* TUJUAN *
Teruskan teks tentang nyali dan kisah hidup Georg Eberhard Rumpf, dimulai setelah kalimat terakhirnya.

* TEKS YANG DIBERIKAN *
------------------------------------------------------------------------

Oleh: Dea Anugrah || 10 Mei 2017
Botanis Jerman, Georg Eberhard Rumphius, 1705. Ilustrasi/Istimewa |
“Lupakan
tragedi yang menimpamu. Kita semua nahas sejak awal dan kau memang harus
terluka habis-habisan agar dapat menulis secara serius. Saat kau terluka,
gunakanlah—jangan curang. Setialah kepadanya seperti seorang ilmuwan—tetapi
jangan anggap penderitaan itu istimewa hanya karena ia terjadi kepadamu atau
orang-orang terdekatmu (Ernest Hemingway, dalam sebuah surat untuk F. Scott
Fitzgerald).
Ketika membicarakan nyali,
umumnya orang akan merujuk kisah-kisah yang melibatkan luka, darah, erangan,
dan sakaratul maut: peperangan, perburuan di alam liar, olahraga brutal, dan
seterusnya. Apakah nyali hanya terdapat dalam urusan-urusan itu? Tentu tidak.
Orang dapat pula merujuk Sokrates atau Giordano Bruno yang bersetia sampai mati
terhadap ilmu pengetahuan dan tanggung jawab keilmuan mereka.
Namun, yang jarang orang bicarakan, nyali ada
bukan hanya dalam pertarungan manusia melawan manusia, alam, atau para
penguasa. Ia juga ada dan dibutuhkan dalam pertarungan manusia melawan hidupnya
sendiri, untuk bertahan dari hari ke hari dan menuntaskan kerja.
Contoh kisah tentang nyali jenis ini adalah
kisah Job atau Nabi Ayub dalam kitab-kitab suci agama-agama Abrahami. Kisah
lainnya, yang lebih dekat dengan kita dan sungguh-sungguh terjadi, berlangsung
pada abad ke-17 di Kepulauan Maluku: tentang pakar botani Georg Eberhard Rumpf.
Rumpf lahir di Hanau, Jerman, pada 1627. Dari
ayahnya, ia belajar matematika, bahasa Latin, dan teknik menggambar mekanik.
Namun, alih-alih meneruskan jejak ayahnya menjadi insinyur sipil, Rumpf remaja
malah tergoda untuk bertualang ke negeri-negeri jauh.
Saat berumur 18 tahun, ia mendaftar jadi
serdadu bayaran buat membela Venesia, tetapi malah diperintahkan menumpangi
kapal tujuan Brazil—Belanda dan Portugis sedang berebut wilayah di negeri
itu—dan akhirnya terdampar sebagai tawanan di Portugal.

------------------------------------------------------------------------

* CUPLIKAN BARIS *
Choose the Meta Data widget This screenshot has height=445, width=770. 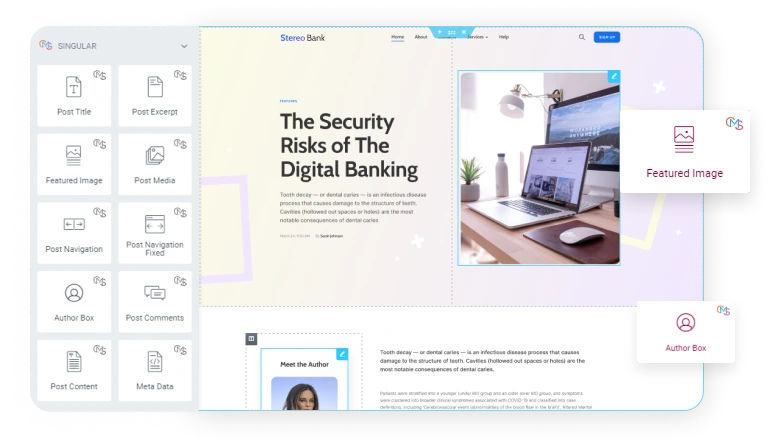point(155,371)
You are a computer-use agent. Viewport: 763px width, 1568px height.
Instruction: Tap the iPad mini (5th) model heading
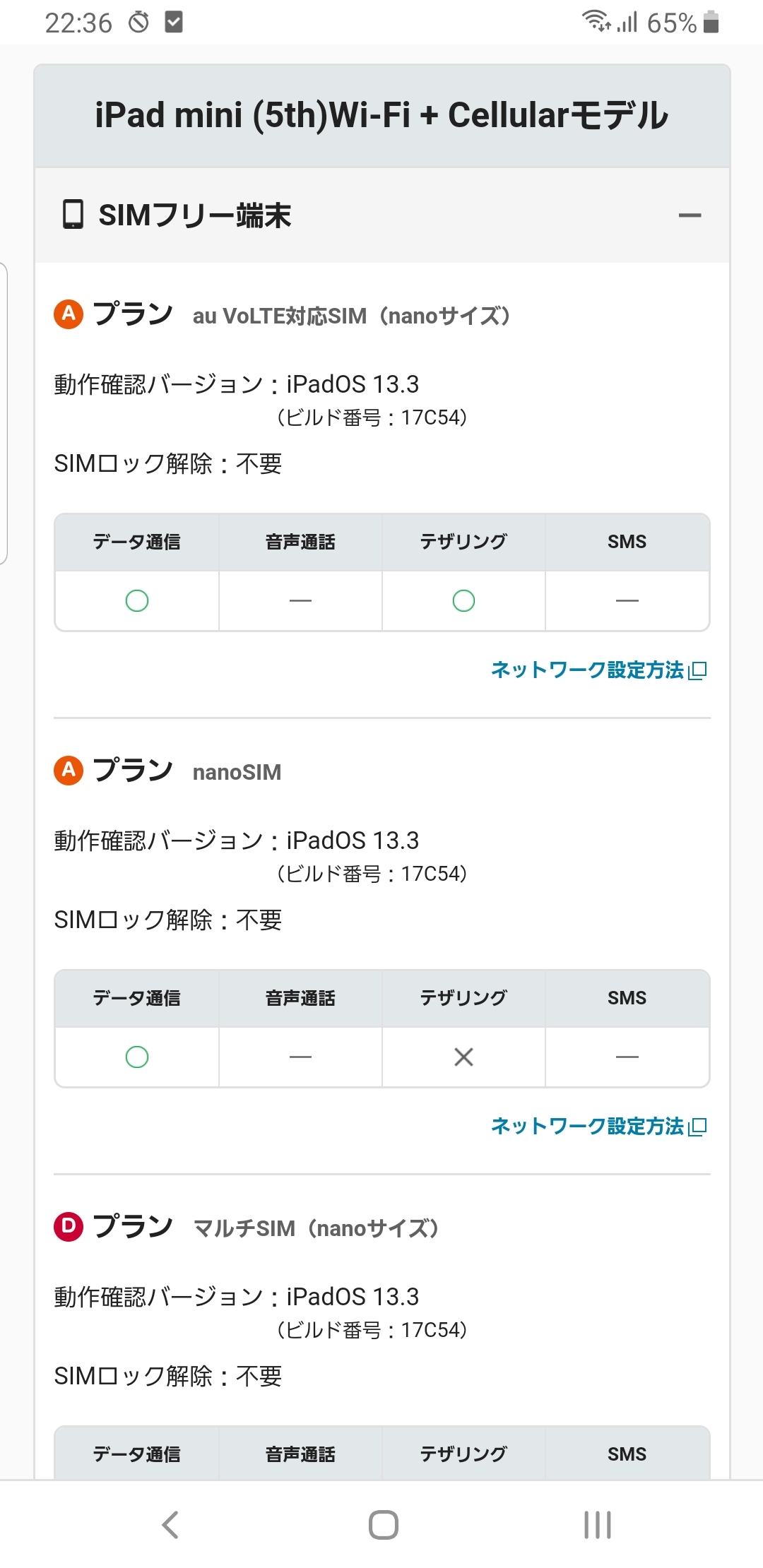point(382,116)
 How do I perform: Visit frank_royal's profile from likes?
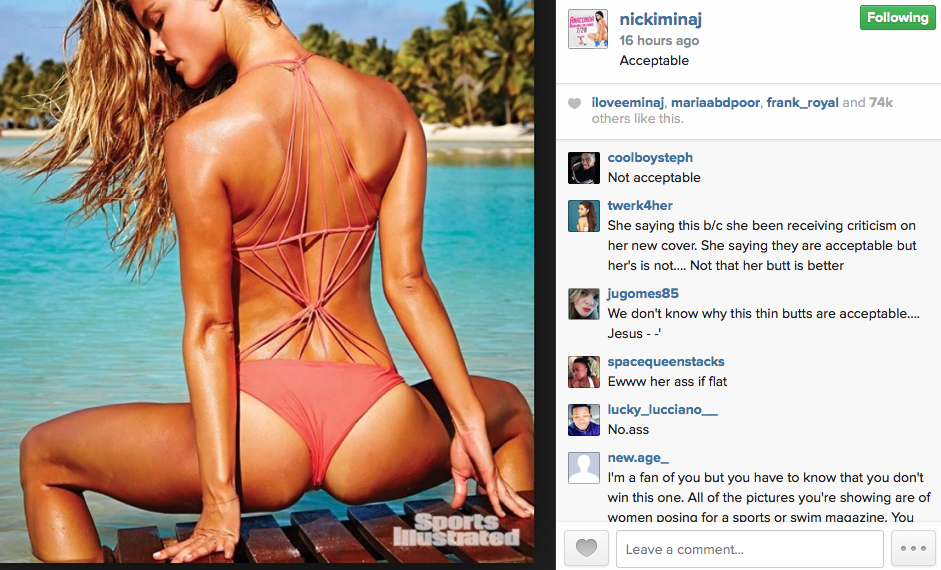coord(802,103)
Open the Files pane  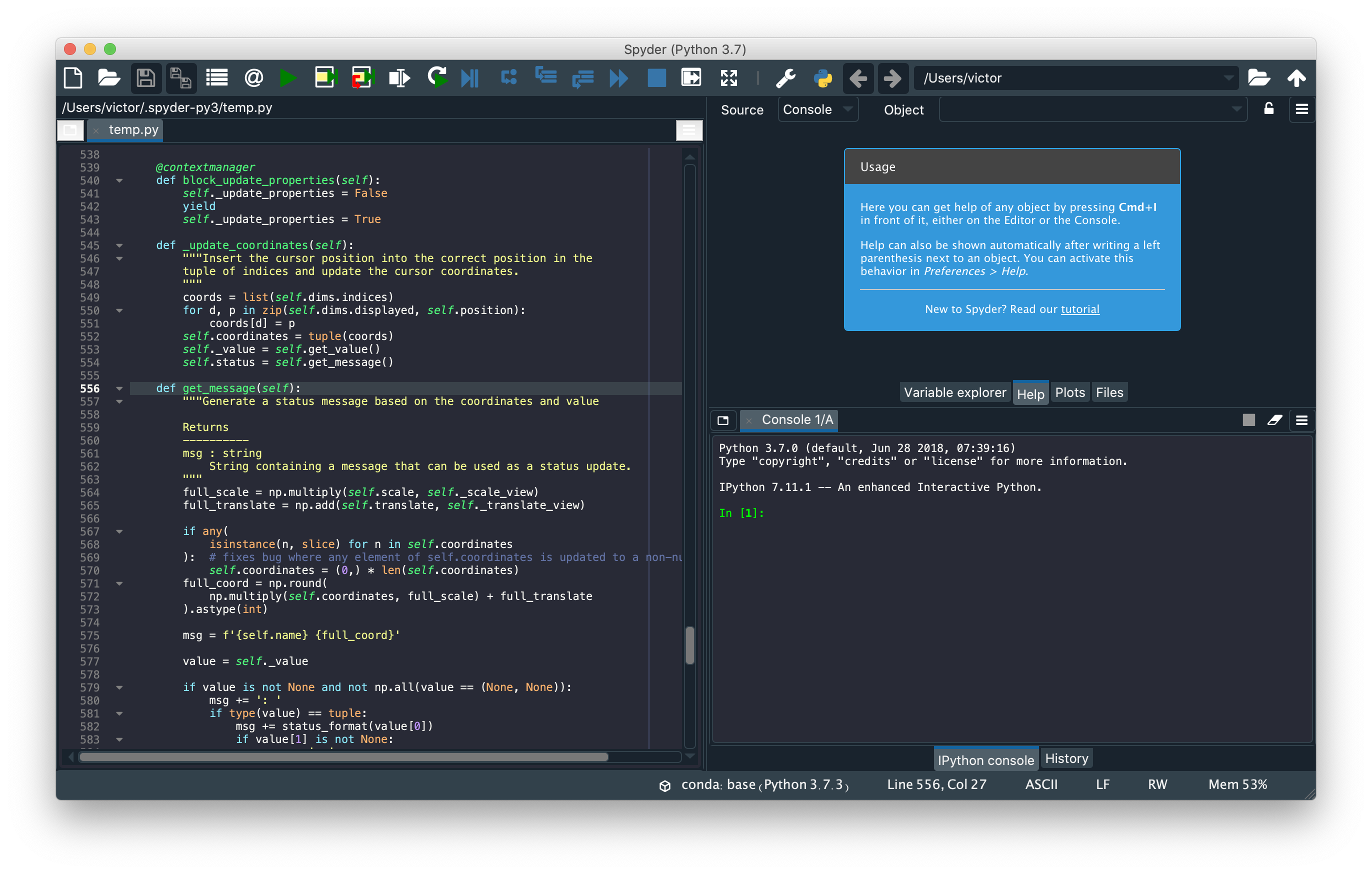(x=1109, y=392)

------------------------------------------------------------------------

* HASIL TUGAS *
Tiga tahun di Portugal, Rumpf banyak mendengar
cerita tentang Kepulauan Rempah-rempah beserta pelbagai daya pikatnya. Hasrat
avonturnya berkobar. Setelah kembali tinggal di Hanau sekitar setahun, ia
melamar jadi serdadu VOC dan berangkat ke Hindia Belanda.
Pada 1653, Rumpf ditugaskan merancang dan
membangun benteng-benteng di Pulau Ambon. Empat tahun kemudian, menurut Dick
Hartoko dalam Bianglala Sastra (1979), ia naik pangkat menjadi perwira muda
zeni. Namun, pada waktu itu minat Rumpf di dunia militer telah pudar.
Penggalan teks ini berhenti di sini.